Scan the entries for lines with "Removal" and say how many there are, with nothing more.

(Collected data)

>>>

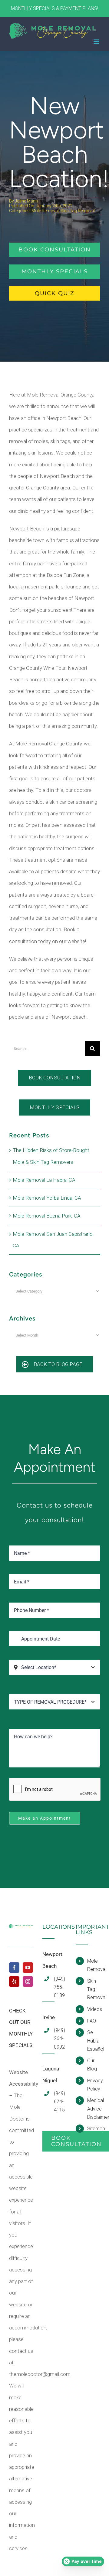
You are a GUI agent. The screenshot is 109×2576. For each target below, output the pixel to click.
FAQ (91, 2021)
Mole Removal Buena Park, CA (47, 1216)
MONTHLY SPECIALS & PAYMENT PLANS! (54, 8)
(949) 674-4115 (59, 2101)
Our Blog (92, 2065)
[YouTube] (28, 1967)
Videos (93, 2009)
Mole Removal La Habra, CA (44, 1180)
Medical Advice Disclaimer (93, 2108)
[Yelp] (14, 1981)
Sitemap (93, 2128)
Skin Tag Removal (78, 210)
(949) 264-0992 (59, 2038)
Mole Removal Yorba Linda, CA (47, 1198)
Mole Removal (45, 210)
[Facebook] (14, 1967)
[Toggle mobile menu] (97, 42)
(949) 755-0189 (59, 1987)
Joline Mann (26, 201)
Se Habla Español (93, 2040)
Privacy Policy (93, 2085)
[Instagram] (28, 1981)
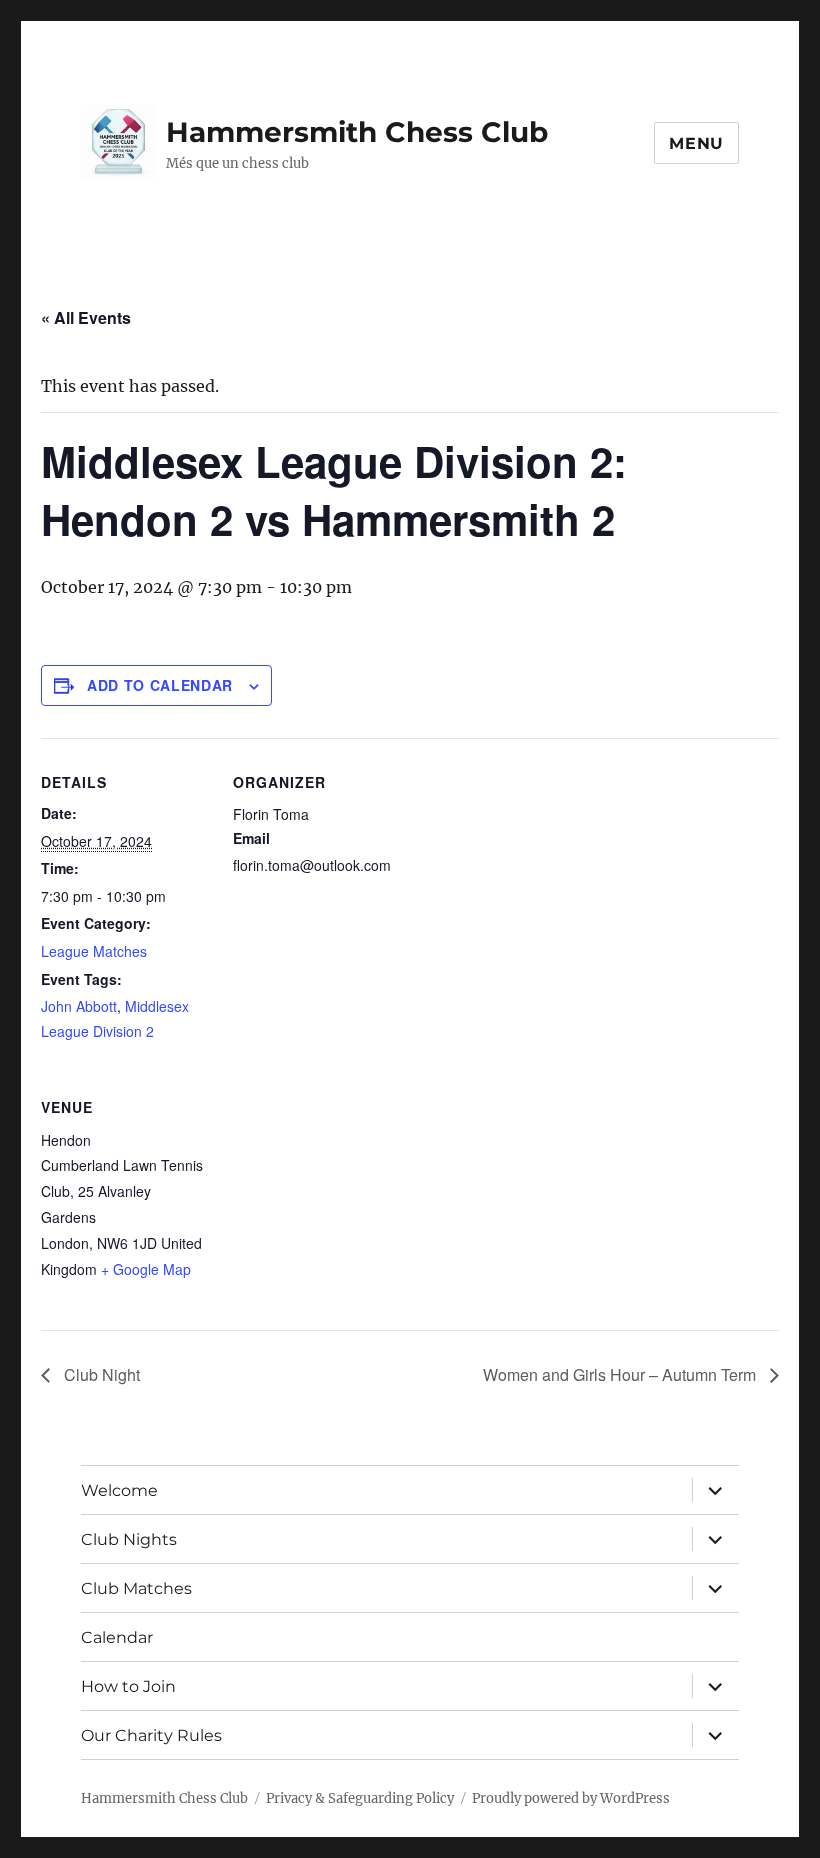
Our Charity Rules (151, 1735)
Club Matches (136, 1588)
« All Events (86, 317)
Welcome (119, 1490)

<<<

**Answer space**
5